A thought I had, intoxicated with The Dialectic of Sex last week, was that I think too much of losing my integrity and too little of finding it, becoming less unconscious of myself in the world, the meanings of my actions - ah the laughing competent woman curled up inside me, budding - then with Roy I feel myself shrivel after a while, I get tired. Remember.

But I need lovers, who'll call me on the phone and come knocking and me so magnificent too, full of life and bright and talented.

I'm full of joy when the small thoughts in my head take on names.

-

Janis Joplin has a tattoo on her arm - is there a symbol for "liberated territory"?

-

New wardrobe, I'll go crazy.

-

Why does R brag to me about his would-be and actual lovers.

-

Asked R for money for Luke, spent £1.37 of it on our WL meeting for wine. We sat in the garden as it got dark - Luke sat with us for a while, playing a shy game with hands over his eyes then pelted Hilary with grass.

Hilary, the American girl, Sarah, Angela, Maggie, me: I felt as if we'd got back to our core, except for Gail and Leslie and Claire: what I feel is - love. Angela on the doorstep saying "It's nice to see you again" and I so briskly, stupidly, "It's nice to see you again." Looking at her in the dark and trying to imagine her touchable, tastable. When she's there, I think, it's easier for me to say who I am, what I mean.

And Christie - Georgie; something vulnerable in me, embarrassed to actually need them, proud to be able to, hopeful, kind - all these books talk about sexuality, and I'm shy, and yet when I think of the men I know it's unreal, except for Roy and Colin who're already in.

Dream last night about being with the usual uneasy sort of man who let go of nothing; we were away at his home for a weekend, but as we prepared to go back there was his brother, short silent man, very present, watching me and seeming to wait - showed me drawings of flowers, when I looked closely there were patterns from which the drawings emerged, beautiful and exciting, Escher-like, movement in the patterns and the brother as extension of the pictures, began to dance, tight shiny bare torso, leapt to touch the ceiling - I said "When Houdini did that, he drew out blue lightning," feeling his electric reserve, something like secret love. Luke woke me as I was writing out my address for him to tell him who I was, couldn't make the writing plain and had to keep crossing blotted words out and rewriting them.

-

Woman is ready enough to play at working, but she does not work; believing in the magic virtues of passivity, she confuses incantations and acts, symbolic gestures and effective behavior.

de Beauvoir

Turning over vague stories in her mind, woman enjoys the easy pretence that she is a writer.

-

I've come into a growing season.

-

When I'm excited I sweat. Manuel's objections.

-

Image: my tiny orange tree, having dried up and withered, I picked off some of the leaves - suddenly now it has a dense crown of pointed new leaves, many more than before, signaling new branches in all directions.

-

Sarah's recurring dream: she goes through a door in a strange building, or a tree, finds room after room full of things, sometimes people, seems never ending - she says it's a pleasant dream, and associates (not formally) with it the problem of doing things - says she has trouble beginning - I ask her whether she wants to get lost in something - she says not constantly, but, like an orgasm, sometimes. Listens intently to my tale of Carmichael and myself, and what I feel is Olivia's destruction, and then stands up to leave and crackles with excited indignation at the nonsense of relationships and wives and abdication, swears loudly in the stairwell (Mrs Holloway's ears aprickle) and goes off shouting her thank you.

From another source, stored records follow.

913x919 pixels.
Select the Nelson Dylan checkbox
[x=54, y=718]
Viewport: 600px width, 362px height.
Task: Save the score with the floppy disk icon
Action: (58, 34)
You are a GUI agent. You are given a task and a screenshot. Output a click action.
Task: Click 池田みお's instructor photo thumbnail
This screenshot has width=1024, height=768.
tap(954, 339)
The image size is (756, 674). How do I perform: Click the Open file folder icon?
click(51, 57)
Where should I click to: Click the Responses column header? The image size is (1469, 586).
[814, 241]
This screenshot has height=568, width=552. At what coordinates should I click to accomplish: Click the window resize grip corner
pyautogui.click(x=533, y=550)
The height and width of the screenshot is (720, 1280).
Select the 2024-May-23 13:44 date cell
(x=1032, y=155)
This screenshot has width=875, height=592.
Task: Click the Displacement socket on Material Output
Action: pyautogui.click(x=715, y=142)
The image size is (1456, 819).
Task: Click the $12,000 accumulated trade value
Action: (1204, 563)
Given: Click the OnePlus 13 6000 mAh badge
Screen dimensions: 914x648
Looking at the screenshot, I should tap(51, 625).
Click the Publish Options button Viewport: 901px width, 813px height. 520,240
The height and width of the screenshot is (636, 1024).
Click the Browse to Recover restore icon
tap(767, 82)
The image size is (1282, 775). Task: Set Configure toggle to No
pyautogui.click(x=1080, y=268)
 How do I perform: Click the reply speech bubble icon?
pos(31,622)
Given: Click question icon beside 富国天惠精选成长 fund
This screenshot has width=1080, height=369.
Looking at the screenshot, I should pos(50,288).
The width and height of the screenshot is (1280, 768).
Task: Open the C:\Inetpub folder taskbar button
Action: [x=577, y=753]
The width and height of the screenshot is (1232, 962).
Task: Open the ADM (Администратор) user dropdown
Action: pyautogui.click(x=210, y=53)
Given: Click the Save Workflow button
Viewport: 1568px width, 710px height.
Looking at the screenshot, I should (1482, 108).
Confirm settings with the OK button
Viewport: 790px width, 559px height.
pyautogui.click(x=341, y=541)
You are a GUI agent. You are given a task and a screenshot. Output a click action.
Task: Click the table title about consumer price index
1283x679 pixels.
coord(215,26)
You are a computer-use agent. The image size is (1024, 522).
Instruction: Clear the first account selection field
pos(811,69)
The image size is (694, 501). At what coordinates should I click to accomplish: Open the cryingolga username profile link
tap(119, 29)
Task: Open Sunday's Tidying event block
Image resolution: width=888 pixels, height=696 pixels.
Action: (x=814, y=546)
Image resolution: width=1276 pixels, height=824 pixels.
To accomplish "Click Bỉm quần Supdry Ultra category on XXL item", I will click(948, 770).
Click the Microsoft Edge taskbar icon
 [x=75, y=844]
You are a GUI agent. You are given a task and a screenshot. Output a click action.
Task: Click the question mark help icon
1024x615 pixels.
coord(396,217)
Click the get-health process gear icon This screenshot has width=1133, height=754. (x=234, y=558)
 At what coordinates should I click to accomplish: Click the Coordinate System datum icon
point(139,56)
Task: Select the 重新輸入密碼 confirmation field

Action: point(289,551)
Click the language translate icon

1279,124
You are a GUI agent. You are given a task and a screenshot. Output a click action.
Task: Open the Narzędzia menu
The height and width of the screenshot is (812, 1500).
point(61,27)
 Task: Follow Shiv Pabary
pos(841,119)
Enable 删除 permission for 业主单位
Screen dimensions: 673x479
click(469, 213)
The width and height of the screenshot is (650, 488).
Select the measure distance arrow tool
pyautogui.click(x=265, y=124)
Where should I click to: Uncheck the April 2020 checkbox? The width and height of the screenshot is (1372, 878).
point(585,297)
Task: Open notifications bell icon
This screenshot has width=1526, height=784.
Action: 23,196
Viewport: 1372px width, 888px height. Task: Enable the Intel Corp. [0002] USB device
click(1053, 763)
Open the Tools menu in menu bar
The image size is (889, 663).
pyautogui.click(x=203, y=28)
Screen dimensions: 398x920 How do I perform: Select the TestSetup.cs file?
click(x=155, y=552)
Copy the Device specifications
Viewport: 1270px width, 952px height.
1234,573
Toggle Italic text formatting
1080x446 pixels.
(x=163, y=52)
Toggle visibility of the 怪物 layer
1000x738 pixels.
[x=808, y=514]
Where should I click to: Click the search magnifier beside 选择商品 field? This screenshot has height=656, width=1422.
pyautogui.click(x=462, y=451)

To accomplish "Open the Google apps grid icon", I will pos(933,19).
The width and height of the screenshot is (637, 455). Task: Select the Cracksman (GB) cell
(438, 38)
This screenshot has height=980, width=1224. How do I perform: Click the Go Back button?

She has a beautiful old fashioned face, eyes very wide apart, clear grey, large nose with deep nostrils (like Margaret's and like mine again), small mouth, giving her the look of a young Rebecca in pigtails or a Victorian young woman with hair up and a cameo at the throat - very broad face, but focused to a point by the smallness of her mouth - that wide intelligent brow and look of steady 'candid' character; and she holds her face high on her neck, tilts it a little forward at the chin.

-

Drawing is so subconscious: my line cartoons when I was lusting for Manuel, the way, when I drew Sarah just now, my line outlining her hair unconsciously covered her ear.

-

Pritchard on Lawrence:

Lawrence's crucial problem: what is the nature of the suppressed passional being? Does self-fulfillment necessarily involve savagery and cruelty, or is this only the quality of the oppressed and hence somewhat perverted being?

[Prichard on] L's essay on The Spring Corn Dance:

The men and women two complementary principles, of the sexes, or of sky and earth; and between them are "the hopping Koshare, the jesters, the Delight-Makers, not belonging to either .... Extraordinarily painted pure spirit, essential beings, outsider artist-priests like himself, dancing between the great opposites, calling forth life.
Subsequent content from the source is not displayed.